Take every line from the data that has the word "agent" in it.

(SUPPLIED INFORMATION Opens)

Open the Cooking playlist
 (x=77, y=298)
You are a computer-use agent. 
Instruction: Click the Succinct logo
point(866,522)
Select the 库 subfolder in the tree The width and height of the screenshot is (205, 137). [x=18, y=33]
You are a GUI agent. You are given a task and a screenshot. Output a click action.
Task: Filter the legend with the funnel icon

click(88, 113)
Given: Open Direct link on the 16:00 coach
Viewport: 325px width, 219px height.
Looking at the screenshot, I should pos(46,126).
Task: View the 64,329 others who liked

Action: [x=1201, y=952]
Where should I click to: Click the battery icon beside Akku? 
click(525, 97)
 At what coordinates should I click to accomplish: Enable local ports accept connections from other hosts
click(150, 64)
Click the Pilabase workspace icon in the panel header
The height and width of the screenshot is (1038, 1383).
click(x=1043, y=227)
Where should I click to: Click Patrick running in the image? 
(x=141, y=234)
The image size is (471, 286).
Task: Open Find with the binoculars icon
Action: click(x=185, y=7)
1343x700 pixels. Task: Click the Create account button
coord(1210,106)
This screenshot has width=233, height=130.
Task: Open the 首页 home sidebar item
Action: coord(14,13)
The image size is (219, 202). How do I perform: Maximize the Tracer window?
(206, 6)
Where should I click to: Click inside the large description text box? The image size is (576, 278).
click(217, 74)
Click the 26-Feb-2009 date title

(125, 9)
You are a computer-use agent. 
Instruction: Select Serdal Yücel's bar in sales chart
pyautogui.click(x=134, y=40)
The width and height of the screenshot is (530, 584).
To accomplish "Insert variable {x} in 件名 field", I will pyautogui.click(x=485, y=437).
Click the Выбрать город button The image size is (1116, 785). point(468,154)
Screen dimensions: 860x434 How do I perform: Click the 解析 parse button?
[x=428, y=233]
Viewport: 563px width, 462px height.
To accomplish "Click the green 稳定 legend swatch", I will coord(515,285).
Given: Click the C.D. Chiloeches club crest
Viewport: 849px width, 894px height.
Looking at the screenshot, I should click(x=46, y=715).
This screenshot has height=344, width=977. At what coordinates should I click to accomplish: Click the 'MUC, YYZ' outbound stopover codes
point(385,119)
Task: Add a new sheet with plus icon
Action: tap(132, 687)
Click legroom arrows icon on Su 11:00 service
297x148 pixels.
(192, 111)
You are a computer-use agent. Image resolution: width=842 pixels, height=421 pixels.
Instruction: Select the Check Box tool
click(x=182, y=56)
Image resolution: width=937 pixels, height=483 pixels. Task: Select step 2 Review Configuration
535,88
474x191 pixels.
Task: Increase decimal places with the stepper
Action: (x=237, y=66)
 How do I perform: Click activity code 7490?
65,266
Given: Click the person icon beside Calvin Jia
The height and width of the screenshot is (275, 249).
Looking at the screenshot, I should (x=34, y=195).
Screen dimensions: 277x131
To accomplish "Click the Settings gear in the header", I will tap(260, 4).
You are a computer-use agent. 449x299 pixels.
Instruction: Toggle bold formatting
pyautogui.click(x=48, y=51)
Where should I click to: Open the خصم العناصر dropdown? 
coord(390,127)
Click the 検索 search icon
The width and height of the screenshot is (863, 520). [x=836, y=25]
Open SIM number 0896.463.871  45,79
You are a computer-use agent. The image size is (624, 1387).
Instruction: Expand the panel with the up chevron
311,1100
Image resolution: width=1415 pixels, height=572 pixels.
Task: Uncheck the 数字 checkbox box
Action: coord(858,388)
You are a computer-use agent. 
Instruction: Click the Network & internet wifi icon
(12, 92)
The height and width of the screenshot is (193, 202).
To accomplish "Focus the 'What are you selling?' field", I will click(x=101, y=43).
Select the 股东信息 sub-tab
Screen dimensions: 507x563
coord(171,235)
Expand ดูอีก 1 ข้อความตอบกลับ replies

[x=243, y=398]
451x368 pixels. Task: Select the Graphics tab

(SUPPLIED INFORMATION Closes)

* [PROBLEM SOLUTION]
You are a computer-use agent. 
You are a GUI agent. You are given a task and a screenshot. Output a click action.
You are a computer-use agent. 
You are a computer-use agent. Image resolution: width=842 pixels, height=421 pixels.
You are a computer-use agent. 449x299 pixels.
You are a computer-use agent. The image size is (624, 1387).
You are a computer-use agent. 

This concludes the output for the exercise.